Table 5.
Clinical Functions | Survey Respondents | |
---|---|---|
% | n | |
Resident assessment | ||
Minimum data set (MDS) | 84.7% | 116 |
Resident assessment protocols (RAPs) | 72.3% | 99 |
Triggers | 61.3% | 84 |
Computerized provider order entry (CPOE) | ||
Physician orders | 56.9% | 78 |
E-prescribing between practitioner and pharmacy | 10.2% | 14 |
Medication orders and drug dispensing | 32.8% | 45 |
Laboratory/procedures information | 34.3% | 47 |
Care management | ||
Individual care management plan | 59.1% | 81 |
Clinical charting applications, including assessment and progress notes | 24.1% | 33 |
Receiving external clinical documents | 14.6% | 20 |
Treatment administration information | 29.2% | 40 |
Electronic access to an assigned care manager | 16.1% | 22 |
Dietary | 35.0% | 48 |
Clinical decision support tools | 20.4% | 28 |
Census management | 50.4% | 69 |
Notes:
Minimum data set (MDS) refers to the utilization of MDS.

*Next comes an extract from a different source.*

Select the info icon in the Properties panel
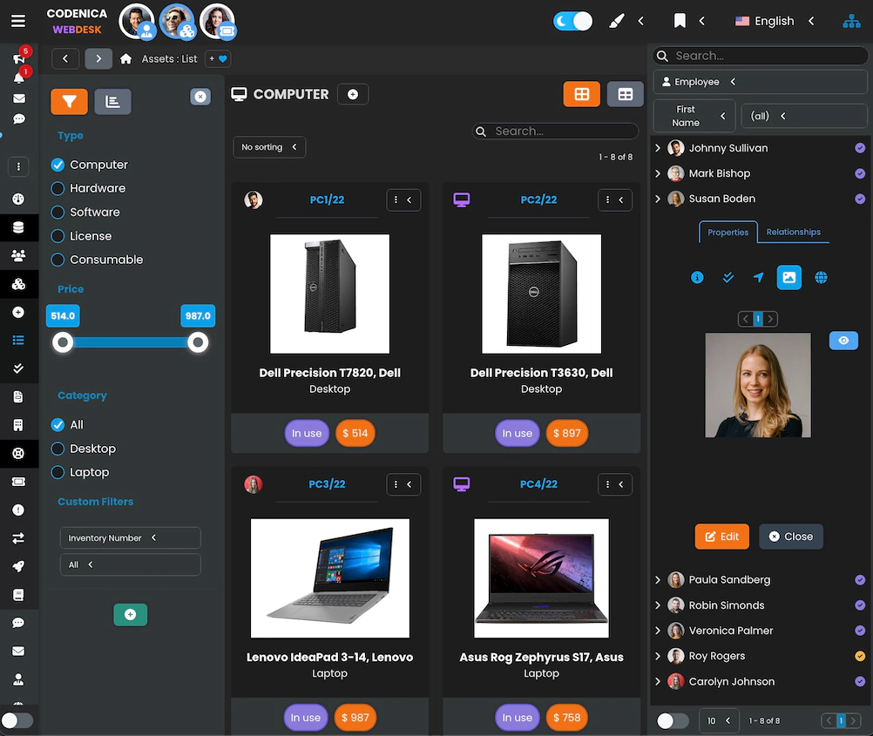tap(696, 277)
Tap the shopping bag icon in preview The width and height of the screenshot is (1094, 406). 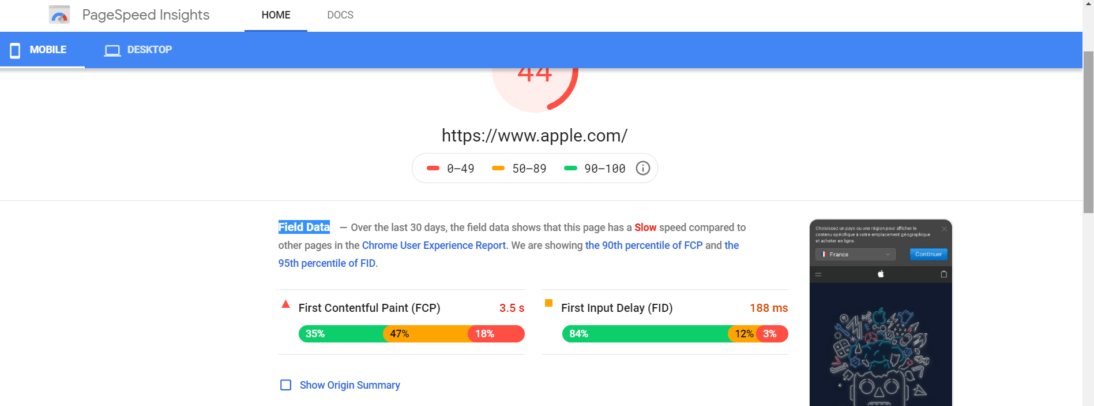tap(943, 274)
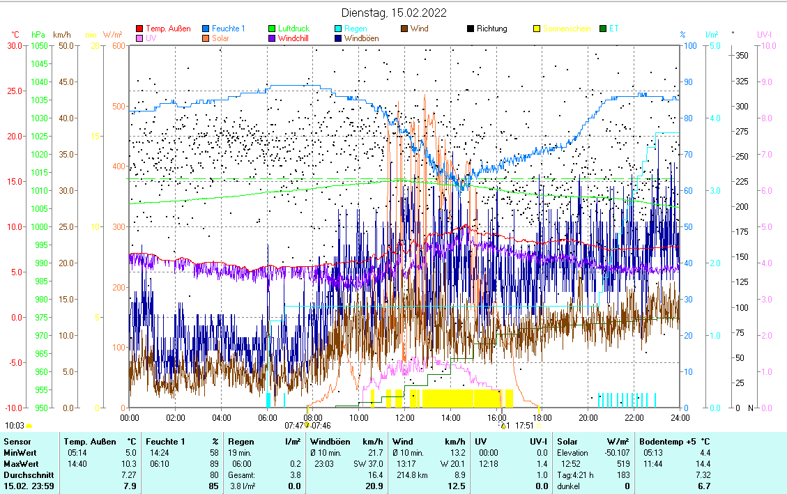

Resident assessment protocols (RAPs) refers to the utilization of RAPs.
Triggers refer to the utilization of Triggers.
Physician orders refer to the processes of electronic entry of medical practitioner instructions for the treatment of residents under the practitioner's care.
E-prescribing refers to the electronic transmission of prescription information from the prescriber's computer to a pharmacy computer.
Medication orders and drug dispensing refers to the processes during the preparation, packaging, labeling, record keeping, and transfer of a prescription drug to a resident.
Laboratory/procedures information refers to a class of applications that receives, processes, and stores information generated by medical laboratory processes.
Individual care management plan refers to a collaborative process of assessment, planning, facilitation, and advocacy for options and services to meet a resident's needs.
Clinical charting applications refers to the applications in clinical charting, including assessment and progress notes.
Receiving external clinical documents refers to the ability to receive external clinical documents about the residents, including provider notes, lab data, radiology data, medical devices, patient history, and so forth.
Treatment administration information refers to the ability to manage the residents' treatment information.
Electronic access to an assigned care manger allows an existing or perspective resident to access an assigned care manager online.
Dietary refers to the IT application to manage residents' dietary needs.
Clinical decision support tools provide best-practice suggestions for care plans and interventions based on clinical problems or diagnoses.
Census management refers to patient demographics.